Tabilla de Lineal A |
¿Y qué ocurrió con el jeroglífico y el Lineal
A? Para los especialistas, no había duda de que –al igual que el Lineal B– eran
silabarios, y que estuvieron interrelacionados, pese a las evidentes
diferencias formales. Ahora bien, el jeroglífico mostraba más particularidades
y era escaso en inscripciones, lo cual no ofrecía muchas esperanzas de
solución. En cambio, con el lineal A se redoblaron los intentos y se pudieron
realizar algunos avances, principalmente por los signos compartidos con el
Lineal B y por la identificación de los numerales, que eran prácticamente los
mismos. Dicho esto, se vio que la sustitución efectiva por los signos del
Lineal B no era posible y en todo caso el idioma subyacente no era griego. Con
todo ello se pudo demostrar que Evans estaba equivocado: no era una misma
lengua plasmada en distintas escrituras, sino al menos dos. Así pues, aparte de
leer muy precariamente los textos, se sigue sin comprender el Lineal A porque
la lengua base es desconocida. Según los expertos, podría ser una lengua
arcaica cretense pero también alguna lengua de origen asiático, quizá de
Anatolia. En fin, una vez más, nos hallamos en la mitad del camino: el Lineal A,
como código escrito, pudo ser más o menos descifrado, pero no así el código
oral, con lo cual nos remitimos a una situación parecida a la del etrusco
(legible desde 1888) o del ibérico (legible desde 1922).
Para concluir, una última reflexión, que ya
apunté en un artículo previo. Vemos que hay escrituras de culturas desaparecidas
aún por descifrar, pero resulta todavía más misteriosa la ausencia de escritura
en algunos grandes monumentos del pasado, como las antiguas pirámides[5]
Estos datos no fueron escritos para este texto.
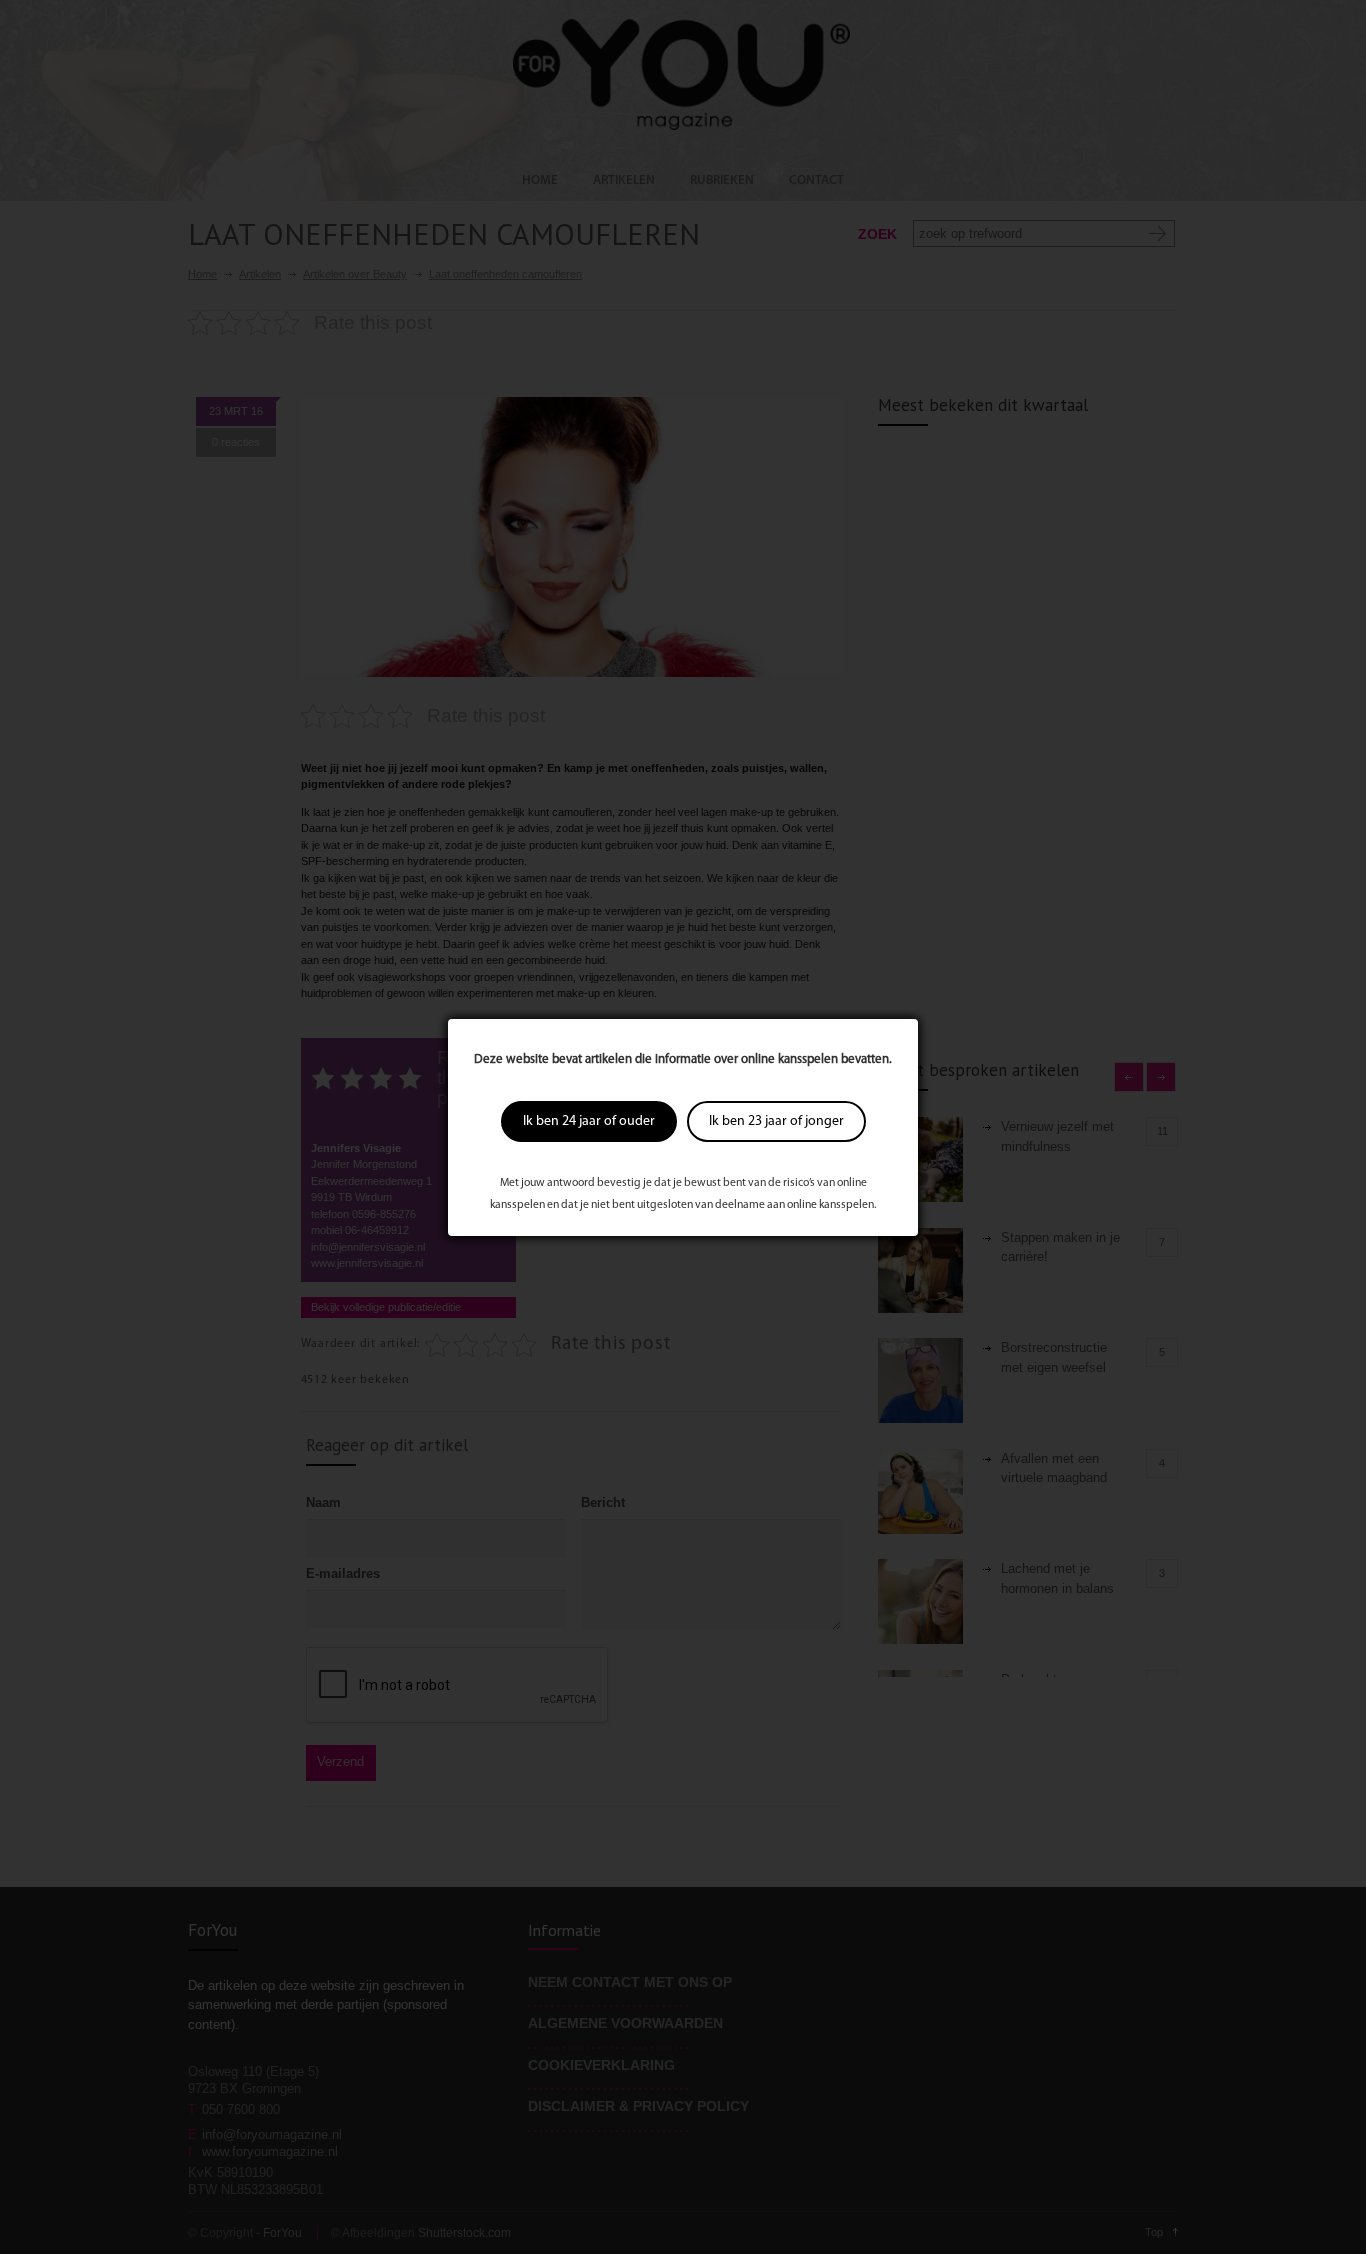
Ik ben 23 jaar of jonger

y las enormes estructuras megalíticas. Ni un símbolo, ni una letra, ni un
trazo. Nada. Quizá el mutismo de esos gigantes nos indique que en esas épocas
remotas la escritura no era necesaria. Eso nos impulsa a pensar que la
cronología de esos monumentos podría ser muy anterior a lo que se ha reconocido
convencionalmente. Pertenecerían tal vez a una era en que el ser humano vivía
en un estado de conciencia superior y no precisaba plasmar el pensamiento de
forma física. Por supuesto, esto no es más que una alocada especulación…
© Xavier Bartlett
2019
Fuente imágenes:
Wikimedia Commons
Anexo
Aquí tenemos una serie de nombres en ibérico
ya descifrados, con signos que representan consonantes sueltas, vocales y
sílabas:
ILdrO (Ilturo), UJK,
(Utica),
ILJrT (Iltirta), INJPL (Indíbil), ArZE (Arse),
WrCNO (Barkeno)
Con estos datos de partida, vamos a jugar a
los filólogos descifradores. Téngase en cuenta que en ibérico las sílabas con
B-P sonaban casi igual –con el matiz de sonido sonoro o sordo– y se escribían
con un solo signo. Al interpretar, hemos de optar por una u otra consonante,
según se escribió luego ese término en griego o latín (o en castellano,
actualmente). Lo mismo sucede con D-T y K-G. Por ejemplo, ANtRA se puede
leer a-n-do-rr-a o a-n-to-rr-a. Propongo al lector que
trate de descifrar estos tres topónimos ibéricos antiguos (los tres puntos
separaban las palabras):
PLPLIZ | drIAZO]]
| ZAETP
Ahora pruebe con estos topónimos modernos (hay
3 signos no citados, pero son fáciles de deducir):
PLWO
| XrtW | TRAXNA
| ZANJAX | DrUEL |
QrXZ
Las soluciones, en la última nota a pie de página[6].
[1] Este mismo método se podría aplicar al controvertido disco de Faistos,
que también es de arcilla, y probaría con seguridad si fue cocido en época
antigua o hace poco más de un siglo. Sin embargo, las autoridades culturales se
niegan a practicar tal prueba porque podría suponer un daño a la integridad de
la pieza.
[2] La hipótesis de que el ibero era la lengua originaria del euskera ya
la lanzó von Humboldt en el siglo XIX, y dio alas a las posteriores tendencias
vasquistas del siglo XX.
[3] Esta característica se llama técnicamente en filología sprachbund.
[4] Hoy en día se ha comprobado que los tres sistemas llegaron a solaparse
en el tiempo, y que el Lineal A, según algunos autores, prácticamente fue
contemporáneo del jeroglífico.
[5] Los primeros signos jeroglíficos registrados en pirámides egipcias
corresponden a los Textos de las
Pirámides en la pirámide del faraón Unis, último monarca de la V dinastía.
(Todo ello exceptuando los jeroglíficos de las cámaras de descarga en la
pirámide de Khufu, que están bajo sospecha de falsificación.)